If you have any questions, please post a comment or just ask. :)


Quick Note About the Program: If you are using spaces in the names (ex: C:\documents and settings), you must surround the values with double quotes (ex: "C:\documents and settings") because the C# command prompt treats each space-delimited value as a parameter.

3 comments:

Kevin said...

Hi looks like a good application! I am having trouble getting it to run though. I have been trying to run it from the command prompt via:

Append Documents C:\ConvRel new_file.doc 1.doc 2.doc but I get a 'Word was unable to read this document' error. Am I using the the correct command lien syntax.

Thanks

Jennifer said...

Hi Kevin,

Yes you are using the correct syntax for the application.

That error usually means that Word can't read one of your documents (1.doc or 2.doc) because it's corrupted OR it was created in an earlier version of Word.

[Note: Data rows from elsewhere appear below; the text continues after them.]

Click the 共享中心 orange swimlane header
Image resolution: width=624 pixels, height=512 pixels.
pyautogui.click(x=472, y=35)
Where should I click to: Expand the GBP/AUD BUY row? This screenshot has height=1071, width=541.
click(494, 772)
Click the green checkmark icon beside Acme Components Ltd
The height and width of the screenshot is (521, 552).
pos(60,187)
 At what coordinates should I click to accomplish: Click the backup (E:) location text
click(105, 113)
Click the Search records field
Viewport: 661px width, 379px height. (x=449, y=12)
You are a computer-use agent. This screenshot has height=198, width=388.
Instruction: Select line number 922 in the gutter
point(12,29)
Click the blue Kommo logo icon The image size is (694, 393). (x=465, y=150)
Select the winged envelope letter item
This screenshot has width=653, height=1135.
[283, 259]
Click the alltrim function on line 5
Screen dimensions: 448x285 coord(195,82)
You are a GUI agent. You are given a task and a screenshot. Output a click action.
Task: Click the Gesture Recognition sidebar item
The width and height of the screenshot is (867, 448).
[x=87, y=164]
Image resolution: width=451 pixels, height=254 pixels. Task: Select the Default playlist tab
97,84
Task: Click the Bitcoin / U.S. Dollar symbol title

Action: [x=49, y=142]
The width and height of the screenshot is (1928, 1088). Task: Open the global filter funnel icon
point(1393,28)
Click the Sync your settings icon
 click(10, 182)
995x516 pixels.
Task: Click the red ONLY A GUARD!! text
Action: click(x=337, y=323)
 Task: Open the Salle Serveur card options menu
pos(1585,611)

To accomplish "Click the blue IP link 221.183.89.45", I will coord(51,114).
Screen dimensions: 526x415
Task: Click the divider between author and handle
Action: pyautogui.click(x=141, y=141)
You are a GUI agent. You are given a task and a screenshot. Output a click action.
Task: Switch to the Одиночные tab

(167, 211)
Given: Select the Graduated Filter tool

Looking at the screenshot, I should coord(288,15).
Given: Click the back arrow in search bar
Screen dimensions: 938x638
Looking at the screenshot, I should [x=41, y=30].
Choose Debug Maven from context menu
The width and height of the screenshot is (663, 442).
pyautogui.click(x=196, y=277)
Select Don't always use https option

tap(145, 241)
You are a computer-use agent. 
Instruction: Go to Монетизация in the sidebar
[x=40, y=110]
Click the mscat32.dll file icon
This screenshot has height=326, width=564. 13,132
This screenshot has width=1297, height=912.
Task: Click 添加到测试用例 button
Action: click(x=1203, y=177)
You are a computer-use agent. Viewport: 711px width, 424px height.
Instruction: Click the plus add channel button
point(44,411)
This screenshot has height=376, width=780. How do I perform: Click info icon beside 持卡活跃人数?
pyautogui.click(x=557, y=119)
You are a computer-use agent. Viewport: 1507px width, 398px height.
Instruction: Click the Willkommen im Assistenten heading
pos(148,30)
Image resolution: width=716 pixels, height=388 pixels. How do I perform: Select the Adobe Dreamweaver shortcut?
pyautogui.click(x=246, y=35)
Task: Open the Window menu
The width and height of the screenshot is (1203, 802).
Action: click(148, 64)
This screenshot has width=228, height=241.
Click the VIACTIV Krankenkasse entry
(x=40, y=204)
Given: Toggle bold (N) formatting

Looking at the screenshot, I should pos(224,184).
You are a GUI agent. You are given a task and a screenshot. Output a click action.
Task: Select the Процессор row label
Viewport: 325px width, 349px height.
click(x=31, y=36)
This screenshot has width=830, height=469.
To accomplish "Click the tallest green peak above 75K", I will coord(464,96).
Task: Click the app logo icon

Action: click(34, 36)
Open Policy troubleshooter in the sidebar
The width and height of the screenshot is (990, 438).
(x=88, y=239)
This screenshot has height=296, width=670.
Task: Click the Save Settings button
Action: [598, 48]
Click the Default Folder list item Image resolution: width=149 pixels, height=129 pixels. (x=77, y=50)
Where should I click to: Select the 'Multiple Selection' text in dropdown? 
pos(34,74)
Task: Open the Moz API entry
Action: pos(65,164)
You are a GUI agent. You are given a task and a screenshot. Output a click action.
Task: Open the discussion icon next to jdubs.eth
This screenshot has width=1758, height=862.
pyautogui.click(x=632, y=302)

If you are using Word 2003 (note: this app was written for Word 2003), you can take a look at these two posts from the Microsoft KB:
- http://support.microsoft.com/kb/889409
- http://support.microsoft.com/kb/903739

André said...

Hi Jennifer, I found the Internet an application very similar to yours, just adapted to what I wanted. That the case is a breach of sesção and change the page orientation to landscape. The problem is that when I do this, it creates a new blank page at the end. I would say why and how remove it. Sorry for my english, I'm from Brazil.